Places of Interest in Etosha National Park are not just a well-worth-seeing location of unique nature and landscape. The Etosha Park is the perfect visit for wildlife enthusiasts. Etosha is indeed one of Africa's most extraordinary game parks and the most diverse park in Namibia. Plan your visit to the park, and we recommend a minimum stay of two to three days. It is such a large park that you will need time to explore this fantastic area.
Tsumcor, Okerfontein, Adamax and Aroe are just some of the 33 water holes in Etosha National Park. Each watering hole has its character. There are natural water holes and those which are fed artificially from boreholes. It is important to remember that the water levels of the holes and the number of animals to see there vary from season to season, depending on the rainfall and the migration of the animals. This list of water holes serves merely as a guide for better game viewing opportunities. It is advisable to consult camp officials regarding game concentrations before undertaking trips. During the dry season, planning your game drives early morning and late afternoon is best. In the mid-summer, it is not uncommon to find waterholes in the mid-day with many animals.

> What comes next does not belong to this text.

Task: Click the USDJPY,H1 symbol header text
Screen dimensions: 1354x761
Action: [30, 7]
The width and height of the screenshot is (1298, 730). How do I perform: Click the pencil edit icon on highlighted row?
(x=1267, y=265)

Plan your daily game drives along the waterholes of the park. Have patience; sometimes, it is best to sit at a pool, wait for the animals to arrive, and drink the source of life.
Enjoy discovering the diversity of Etosha´s wildlife at the water holes!

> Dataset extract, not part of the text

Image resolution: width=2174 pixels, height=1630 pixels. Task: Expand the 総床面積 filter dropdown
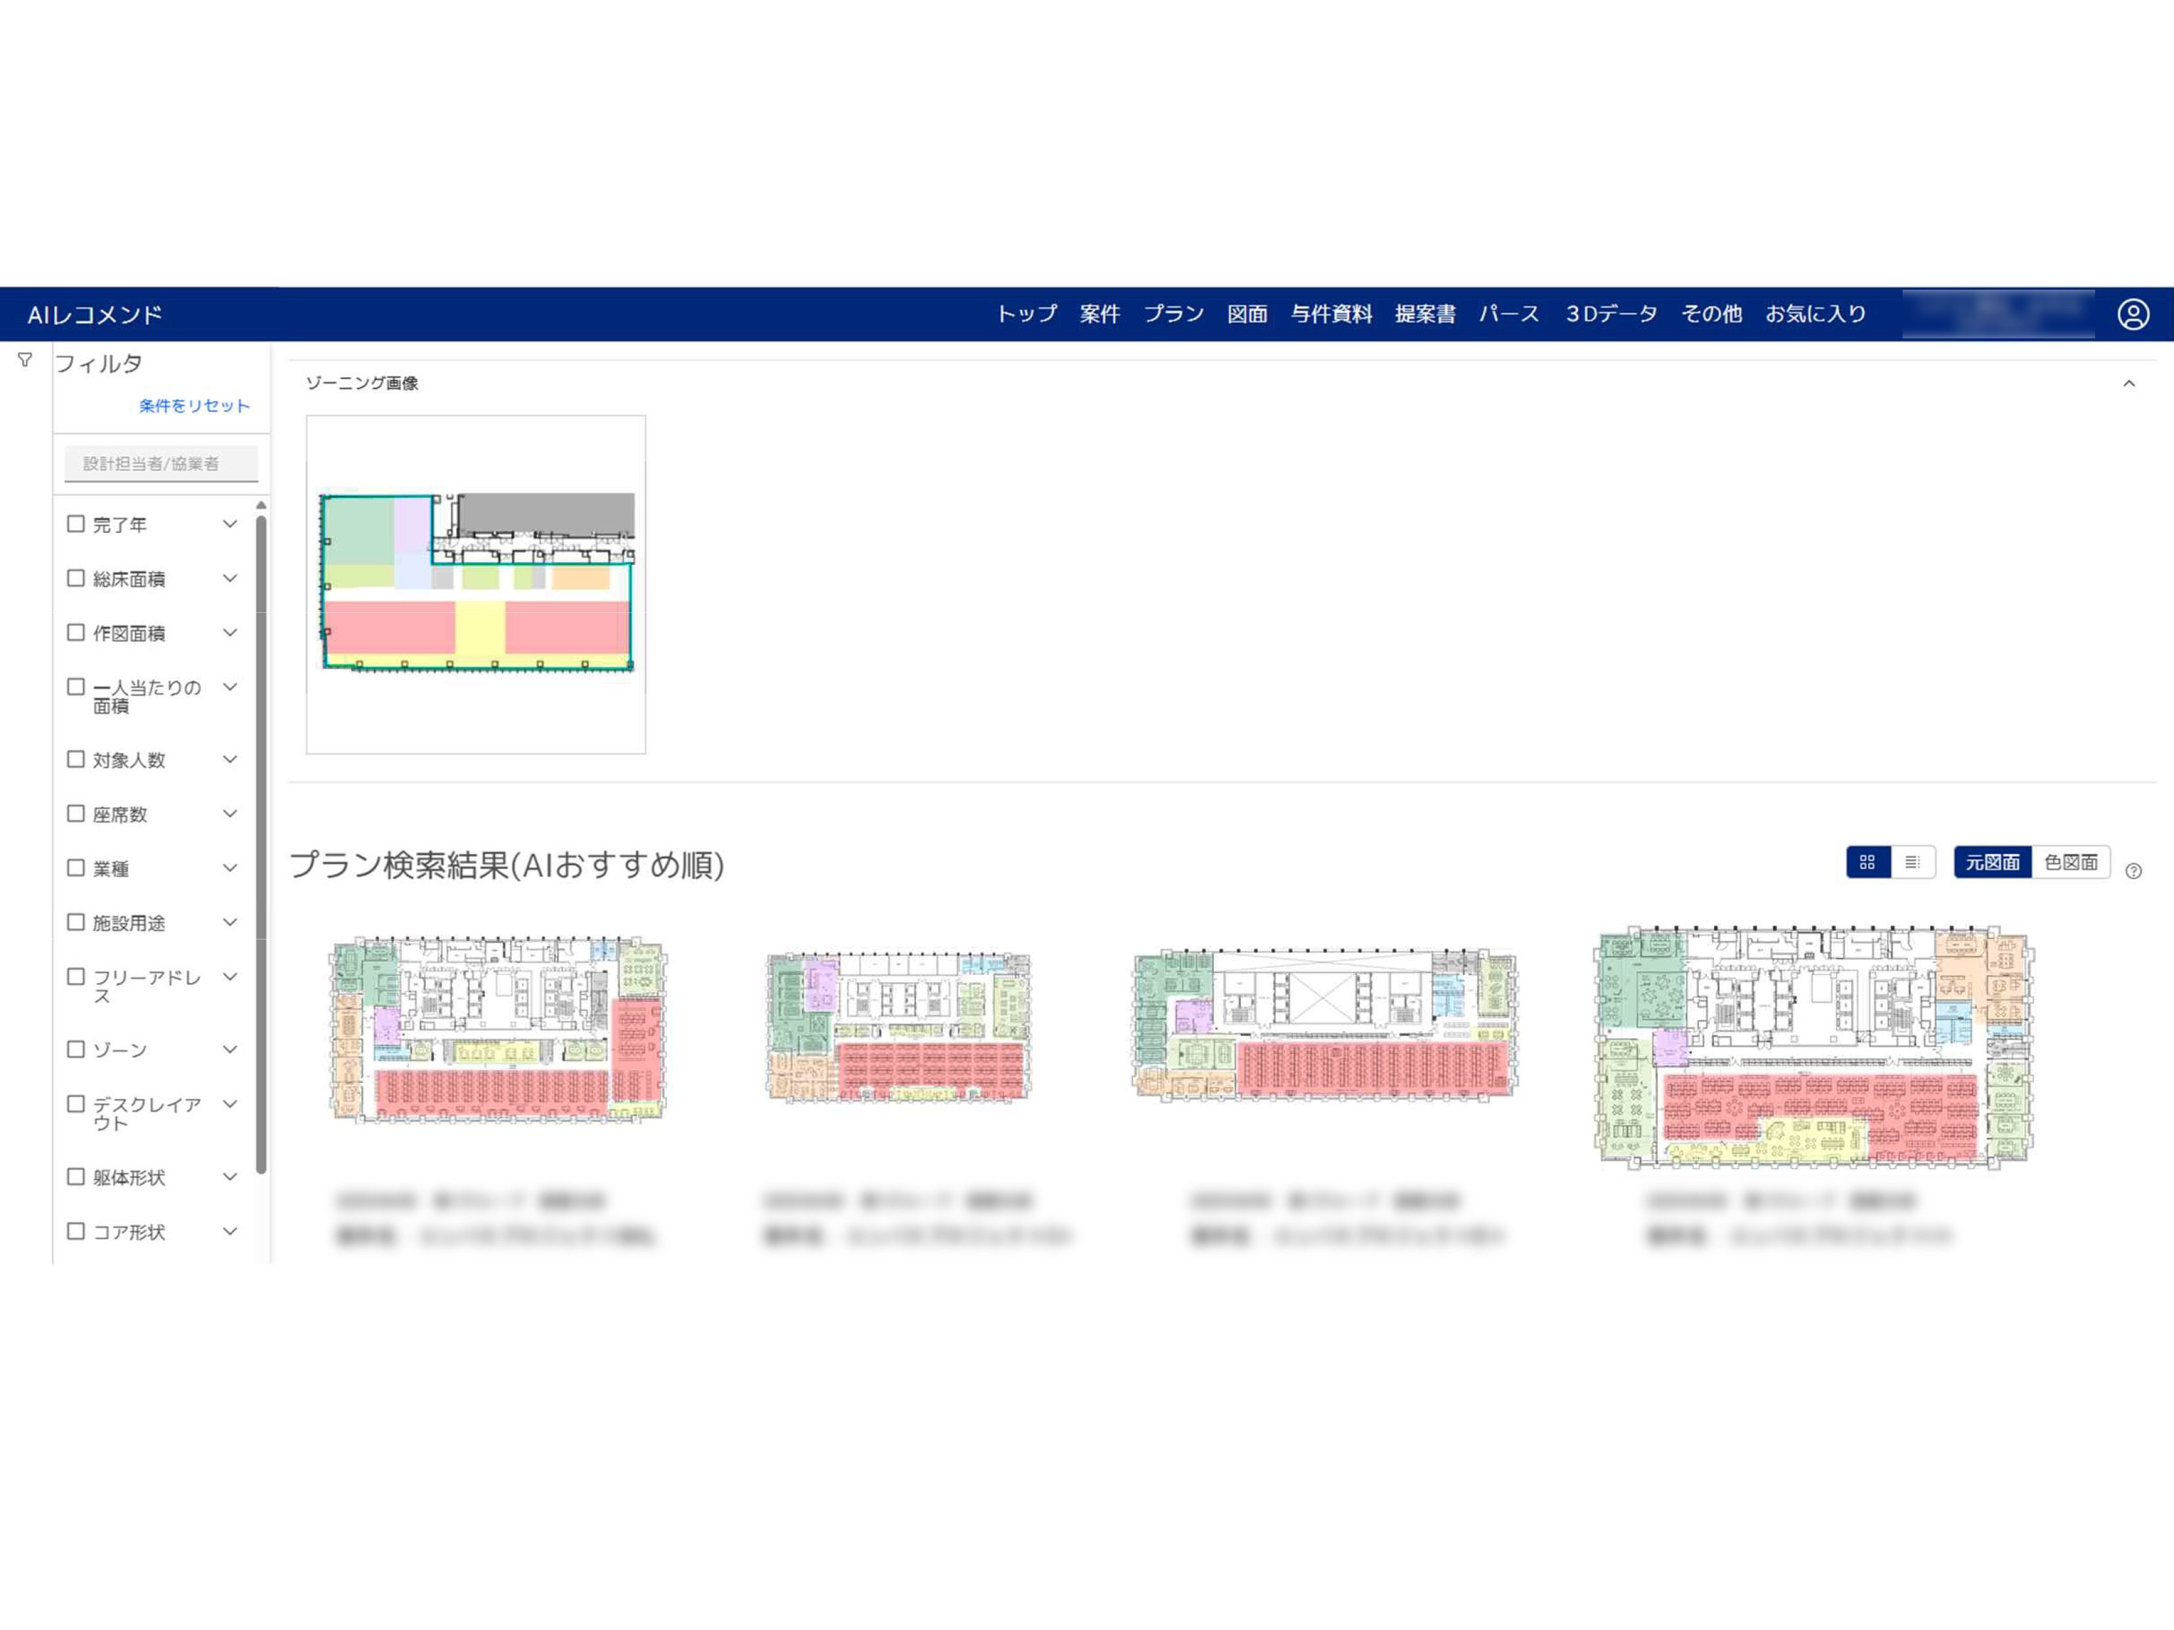click(x=230, y=579)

This is another one of the places of interest to visit in Etosha. The Fairy Tale Forest is a fantastic place about 32 kilometres west of Okaukuejo and covers an area of approximately one square kilometre. What makes the Fairy-Tale Forest unique is that the trunks of these trees are particularly knobbly. The trees usually only grow on the slopes of mountains and hills, and Etosha is the only place where the trees grow in such numbers on the plains.

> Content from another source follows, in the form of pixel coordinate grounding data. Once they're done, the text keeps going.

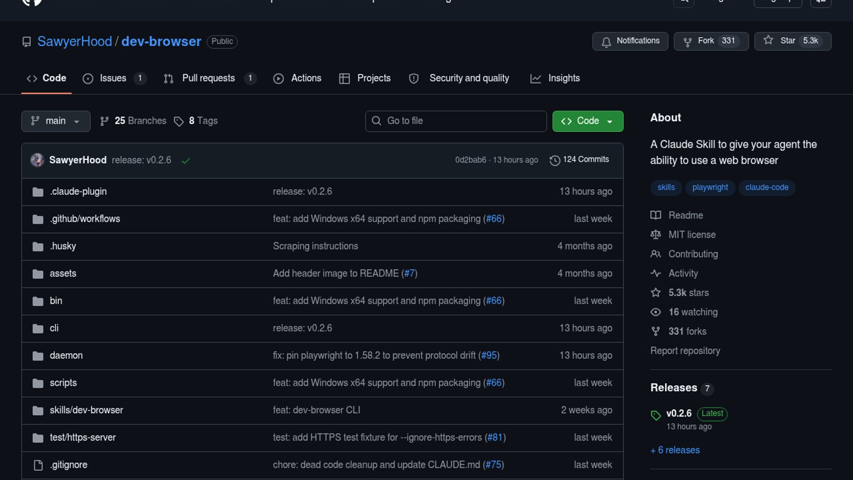Expand the green Code dropdown button
This screenshot has width=853, height=480.
tap(587, 121)
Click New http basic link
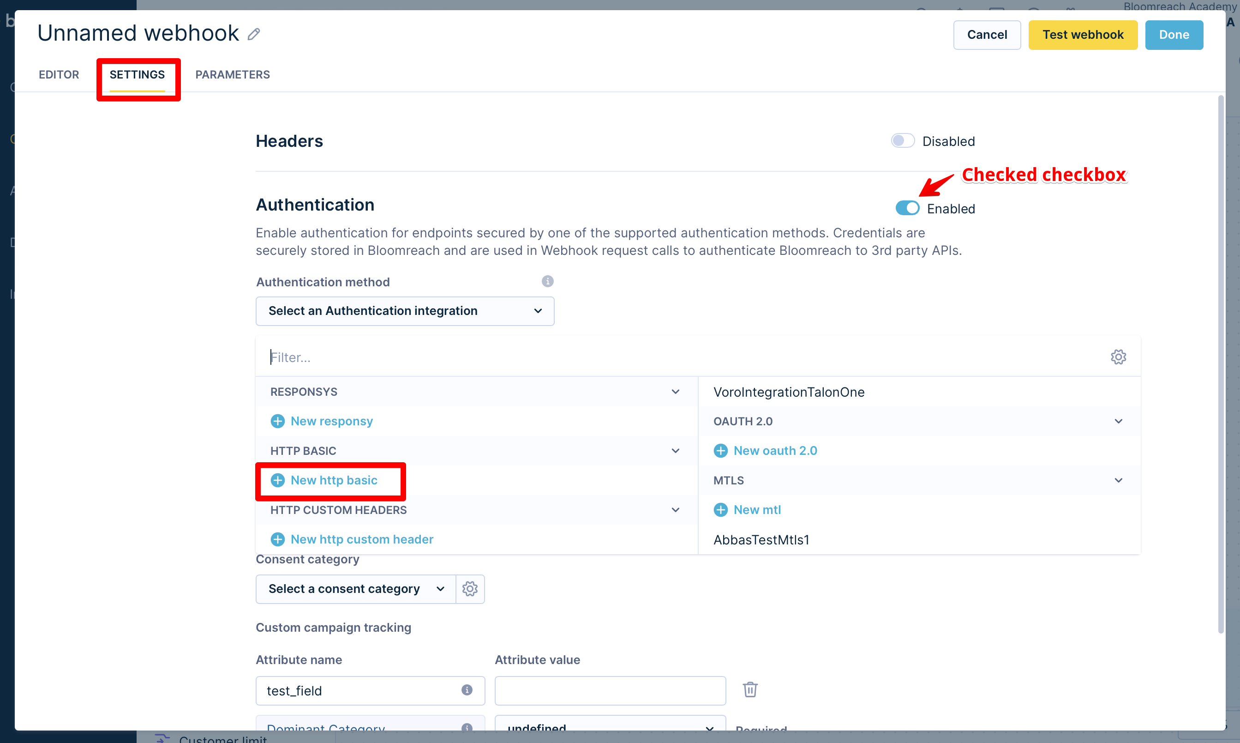 tap(334, 480)
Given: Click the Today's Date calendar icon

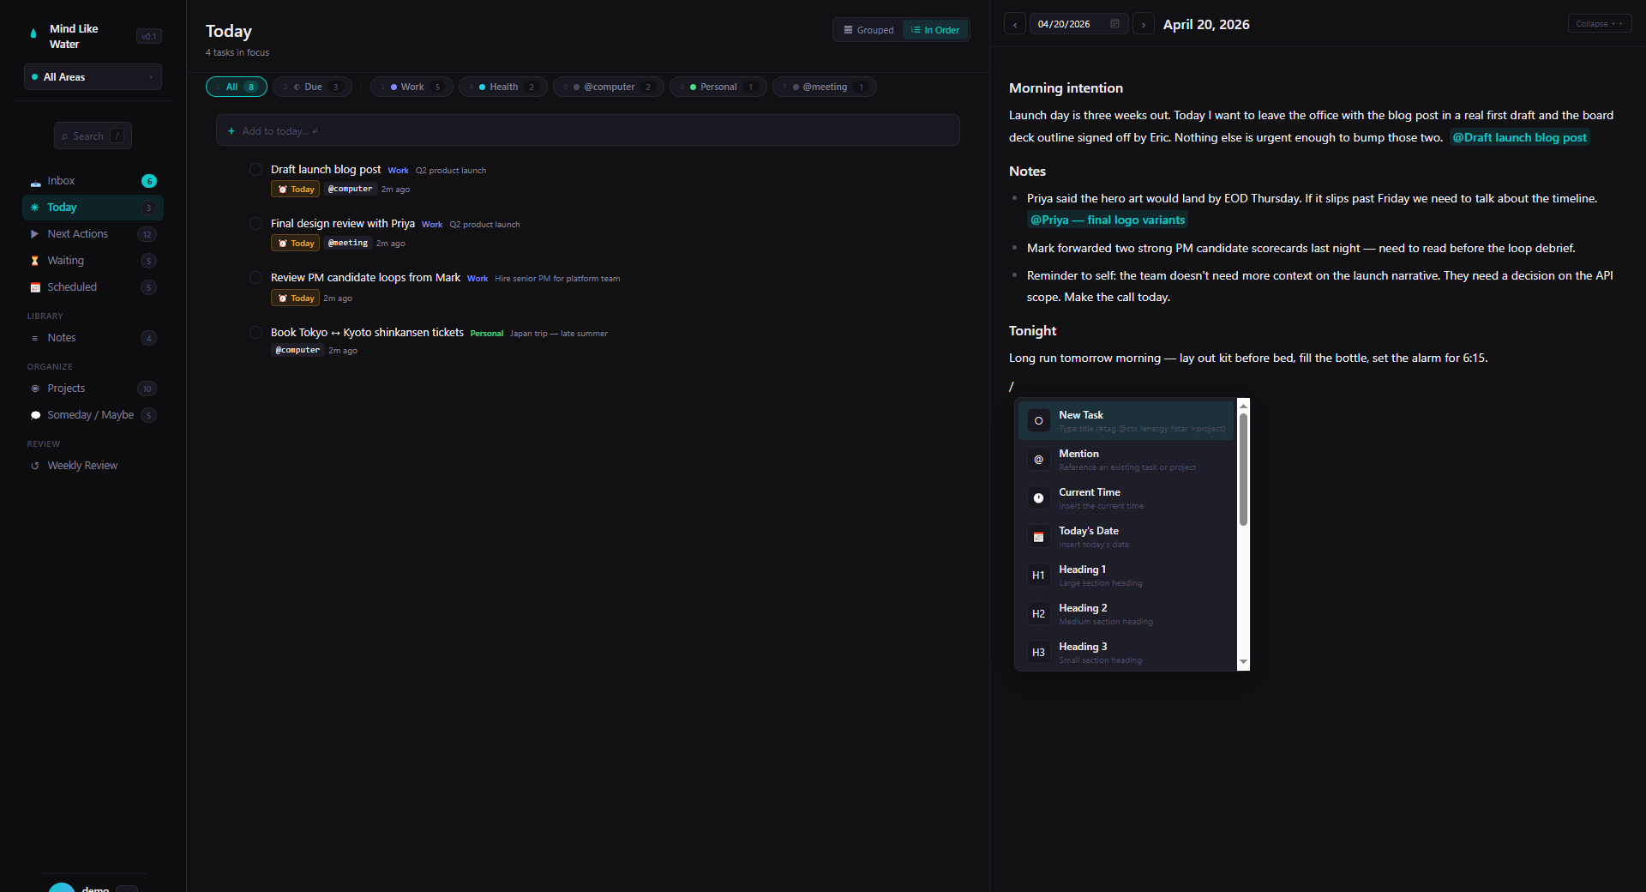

The Moringa Ovalifolia is a species with a smooth-stemmed, stem-succulent tree growing up to 7 meters tall. The San people described them as upside-down trees since they believed the trees were thrown out of paradise in anger and landed upside-down.
Regrettably, these trees are enjoyed by the many elephants in the park, and many have been destroyed. See the last survivors of those outstanding trees!